Thursday 4th January 2024

Access logs [Metrics] Elevated queries error rate

We are seeing elevated error rate for metrics read queries due to the underlying storage system. The problem has been identified and we are working toward its resolution. This can impact some of the grafana dashboards or API queries. Write performance is not impacted.

Update Thu Jan 04 14:48:00 2024 UTC: We have triggered some data balancing. Some queries may take longer than expected. This can impact some of the grafana dashboards or API queries. Write performance may be impacted.

Update Thu Jan 04 20:44:01 2024 UTC: data balancing is more aggressive than expected, overloading some components. Query may be unavailable during that time

Update Fri Jan 05 02:26:05 2024 UTC: some components are still overloaded. We are currently catching up the lag, but query is disabled for now.

Update Fri Jan 05 08:01:45 2024 UTC: our write-path is still overloaded.
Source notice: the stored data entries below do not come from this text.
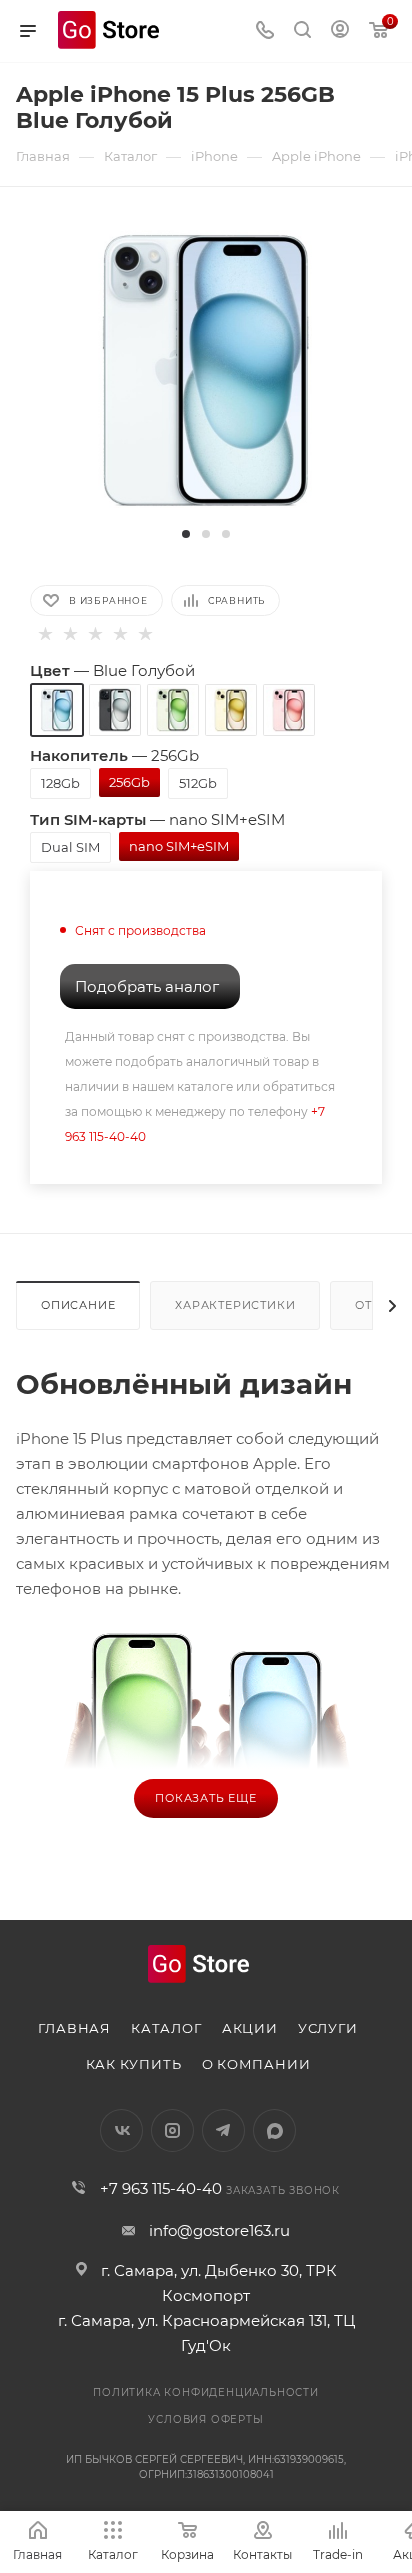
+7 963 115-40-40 (161, 2188)
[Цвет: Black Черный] (115, 710)
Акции (250, 2028)
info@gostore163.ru (219, 2230)
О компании (256, 2064)
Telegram (223, 2130)
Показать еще (206, 1798)
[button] (186, 534)
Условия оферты (205, 2419)
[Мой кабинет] (340, 31)
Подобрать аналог (147, 986)
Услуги (328, 2028)
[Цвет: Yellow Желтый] (231, 710)
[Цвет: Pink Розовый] (289, 710)
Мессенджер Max (274, 2130)
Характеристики (235, 1305)
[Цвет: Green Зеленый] (173, 710)
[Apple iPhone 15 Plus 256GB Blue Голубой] (206, 368)
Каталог (166, 2028)
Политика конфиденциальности (206, 2392)
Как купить (134, 2064)
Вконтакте (121, 2130)
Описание (78, 1305)
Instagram (172, 2130)
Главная (74, 2028)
We are searching for the bottleneck

Update Fri Jan 05 16:03:48 2024 UTC: a cleanup subroutine has been triggered to balance and remove slack space from our internal Btree storage. Query is still disabled to speed-up the process.

Update: Sat Jan 06 11:25:28 2024 UTC: lag has been absorbed. Query is now up, the cleanup subroutine is still in-progress. You may notice latency spikes during query.

Update: Mon Jan 08 14:36:57 2024 UTC: cleanup subroutine is still in-progress, and some workloads triggered an overloading of some components. Query is disabled to speed-up recovery

Update: Mon Jan 08 16:36:18 2024 UTC: query is now open.

Update Tue Jan 09 14:38:34 2024 UTC: Some StorageServers are late, meaning that a really small portion of the data is not available for the query. We are currently catching up with the lag

Update Tue Jan 16 14:56:55 2024 UTC: closing the ticket.